Over the past three days, we’ve published a series called “Living with History.” It was spurred by the “Rhodes Must Fall” movement, a student movement that calls for the toppling of statues of Cecil Rhodes, the great British colonialist, imperialist, and philanthropist.
Did I say “calls for”? No, no: This is a movement that demands.
I begin today’s installment — the third and last — with the Maryland state song. There are those who want to abolish or change it. I support them, actually. The song is “basically a call to treason,” as Paul Mirengoff says. (He grew up in Maryland.) It urges Marylanders to rise up against the Union and join the Confederacy.

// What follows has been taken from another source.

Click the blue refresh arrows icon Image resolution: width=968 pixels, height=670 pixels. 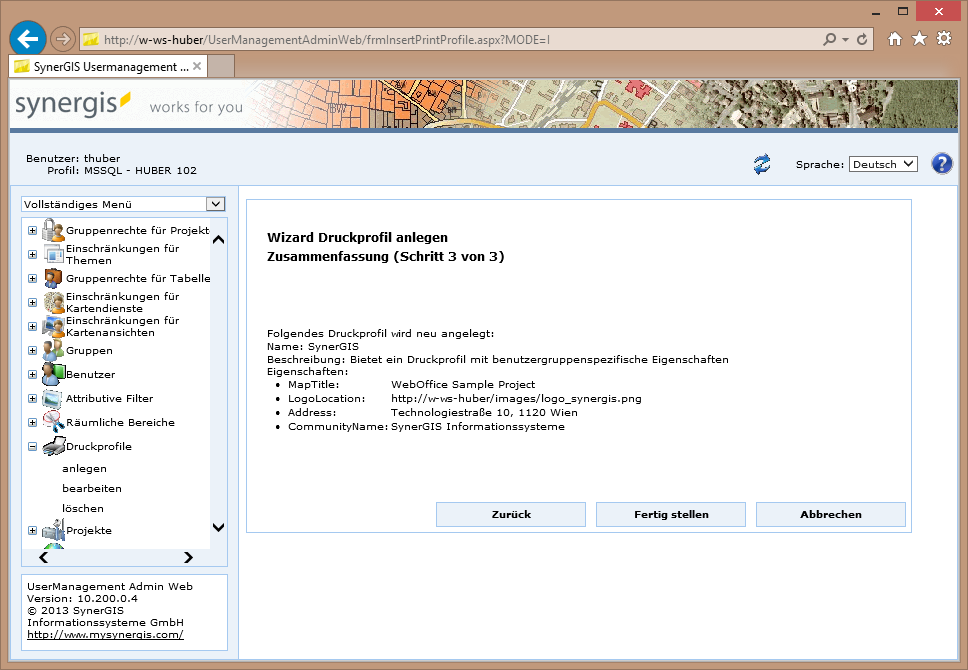762,165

Along the way, I talk about William Wilberforce, Jimmy Carter, Oliver Cromwell, George W. Bush, Jon Stewart, David Koch, Barack Obama, and, perhaps above all, William F. Buckley Jr.

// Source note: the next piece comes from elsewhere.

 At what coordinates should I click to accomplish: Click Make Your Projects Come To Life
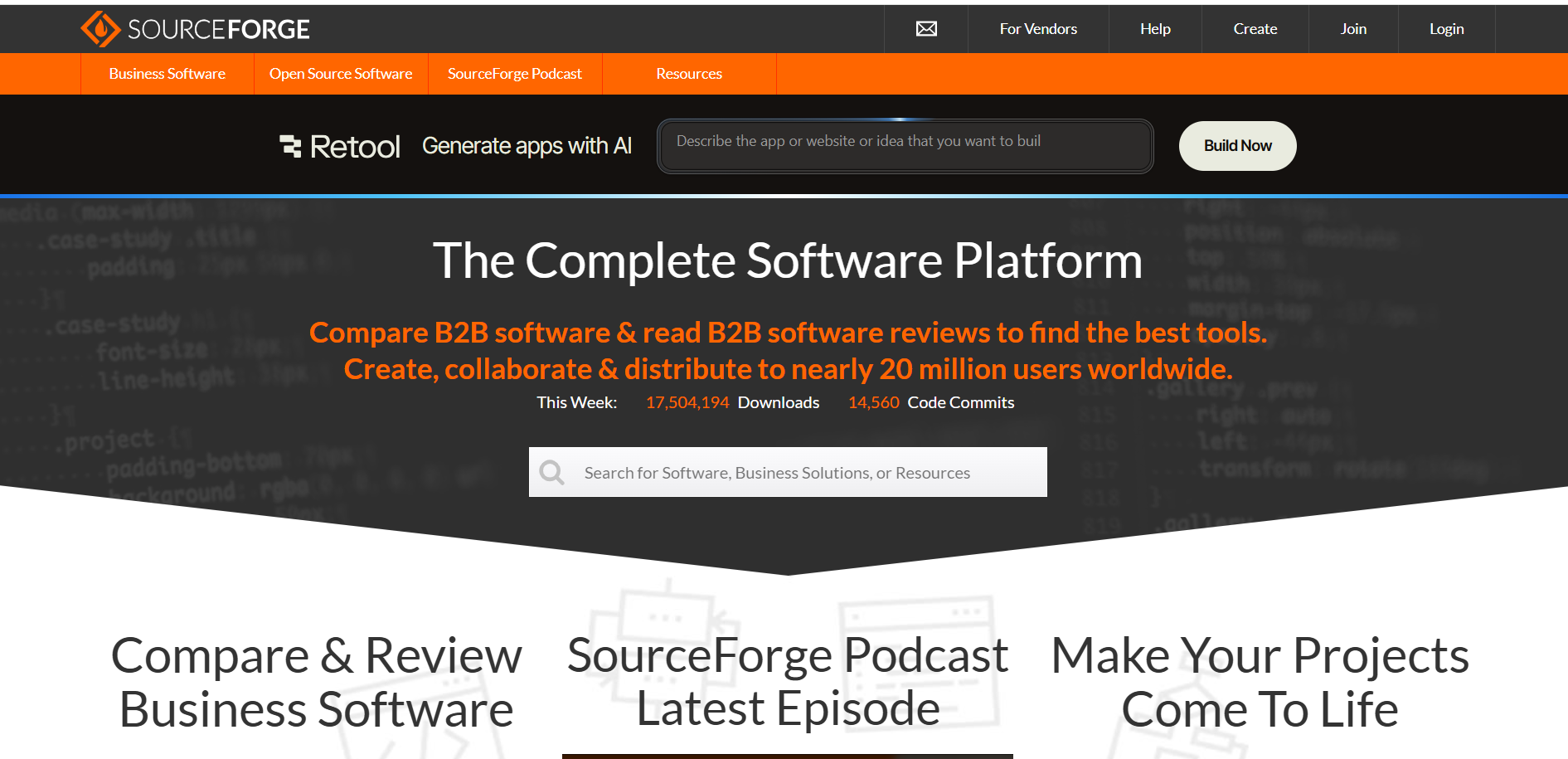coord(1260,682)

Here in the Corner, I thought I’d offer some musical links — the Maryland state song, for example. The bloody, nasty, treasonous words are set to the gentle music of “O Christmas Tree.” An interesting incongruity.

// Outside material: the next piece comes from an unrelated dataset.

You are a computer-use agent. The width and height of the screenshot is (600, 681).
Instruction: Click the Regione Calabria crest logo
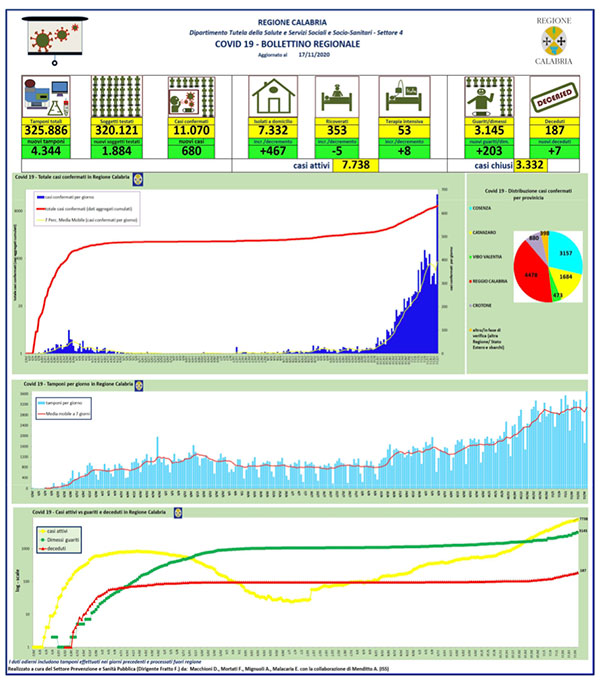pyautogui.click(x=554, y=42)
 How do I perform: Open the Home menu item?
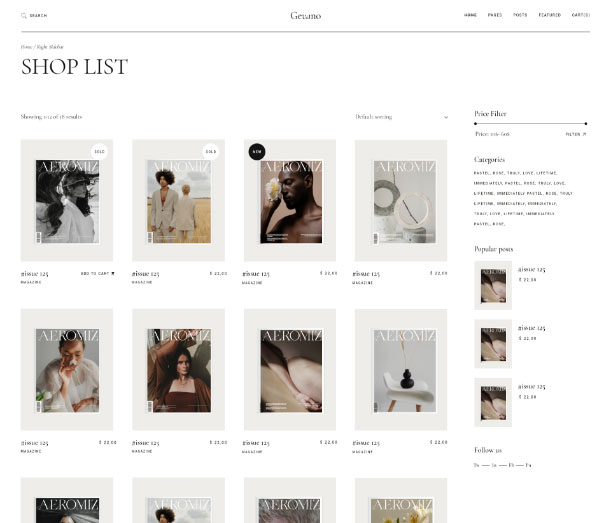[x=470, y=15]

As I mention in my column, Leontyne Price, the soprano, and William Grant Still, the composer, went to Wilberforce University in Ohio. Here is Leontyne — “’tyne,” her brother General Price calls her — in “I Wish That I Knew How It Feels to Be Free.” And here is the first movement of Still’s Symphony No. 2, “Song of a New Race.”
It is played by my hometown orchestra, in a way: the Detroit Symphony Orchestra, conducted by the excellent and versatile Estonian, Neeme Järvi. He was fairly young when he was in Detroit (I now realize)! He is now nearing 80, and I reviewed him in New York the other day.